Thursday’s earnings will be headlined by Intel’s report after the closing bell. The longtime supplier of chips to personal computer makers will likely confirm, once again, that the market for PCs just ain’t so hot right now, even if it improved a bit at the end of 2013, and that it will mostly keep driving shareholder value by, well, buying those shares itself.
Morgan Stanley analysts note that Intel’s forecast for overall unit declines is “more negative than a year ago, and is, in fact, the most negative full year forecast they have ever given,” with an expected decline of 4 percent for the year. While the stock hasn’t been hurting, with a 26 percent advance in 2013, its recent gains put it in range of resistance from $28 to $30 that has acted as a ceiling since early 2004. So, for such a prominent company, Intel has basically been dead money for the better part of a decade now. (It trailed the S&P last year, even with those gains. )
Morgan Stanley notes it prefers the companies with more diversified exposure – industrial, automotive, communications infrastructure “Ultimately, Intel continues to be relatively expensive for a company with reasonably low growth prospects,” they wrote in a research note this week. Still, it’s notable that Starmine sees the stock as a bit undervalued at this time, putting an intrinsic value of $32 a share on the stock.
For years, Intel was the barometer for chipmakers, shifting the entire sector on its words, but its influence in the PC world, while still having an effect on stocks out of Asia, has diminished. That’s because it’s not really a part of the smartphone market and has become more noted for its dividend yield and its plans as a serial repurchaser of its own shares.

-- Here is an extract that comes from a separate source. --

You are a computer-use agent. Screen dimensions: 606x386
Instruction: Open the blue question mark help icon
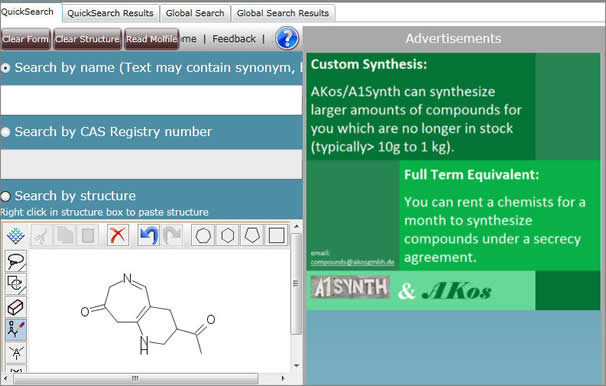pos(287,38)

The company slowed those purchases in 2013, as the stock price has risen (for 2011 and 2012, Intel was a massive buyback company). It still has the ability to buy back another $3.7 billion in shares under the existing “repurchase authorization limit” after spending $91 billion in the last 23 years on buybacks. Of course, it borrowed $6 billion in 2012 for more buybacks, so this tech giant, once cutting edge, is now more notable for financial engineering.